Rock of Ages? A rock-music Broadway musical. Makes sense. Tap Dogs? Unfortunately, not actually tap-dancing dogs (I would so go watch that), but still pretty obvious what’s up. Improvised Shakespeare? Now that one, I’m a little bit thrown.

Since I’m somebody who spent the last few years getting a degree in music theory, I’m really not an expert on Shakespearean drama. But I’ve still managed to glean through all my schooling that Shakespeare has been dead for something like a long time, and his plays are sort-of set in stone at this point. How exactly does Improvised Shakespeare actually, you know, improvise Shakespeare?

This guy probably would have been ALL over Improvised Shakespeare.

As it turns out: very carefully. The Chicago-based crew studies up on their Shakespeare so they can take a topic suggestion from the audience – they’ve had everything from “the corset of death” to “robots attack” in the past – and turn that prompt into an Elizabethan-era goldmine of hilarity. Basically, it’s long-form improv comedy with authentic Shakespearian language and themes, set in the Bard’s own time.
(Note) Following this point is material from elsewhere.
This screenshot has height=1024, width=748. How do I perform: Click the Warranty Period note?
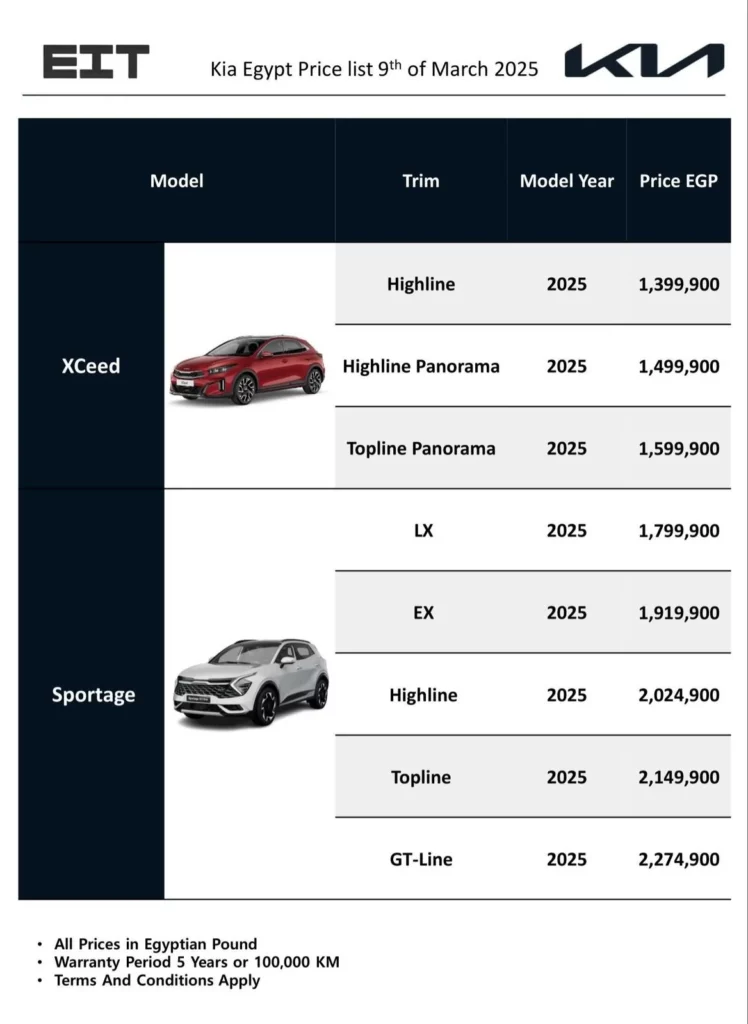[196, 962]
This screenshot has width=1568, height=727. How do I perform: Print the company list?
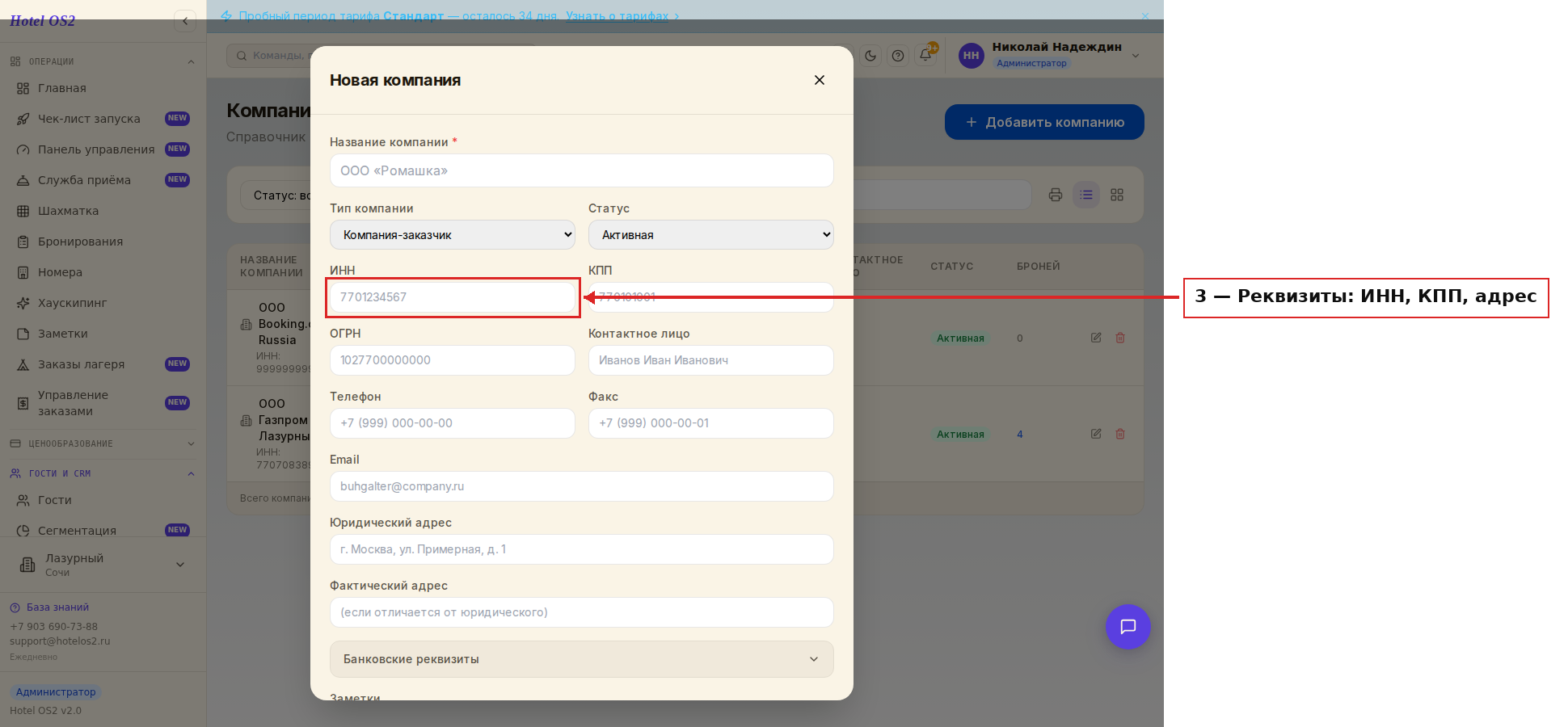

That’s one of the crazy things about improv comedy: despite the fact that it would seem like all the actors have to do is jump onstage and be funny, improv troupes actually have to practice being able to instantaneously become new characters in new places, all while interacting in hilarious ways. It just so happens that Improvised Shakespeare manages to do this all while being as Shakespearian in language, culture, setting, and philosophy as possible.

Forsooth, indeed.

-Nick Curry, Development Intern
The Long Center

The Improvised Shakespeare Company will be at the Long Center September 18-23. Click here for more information and tickets.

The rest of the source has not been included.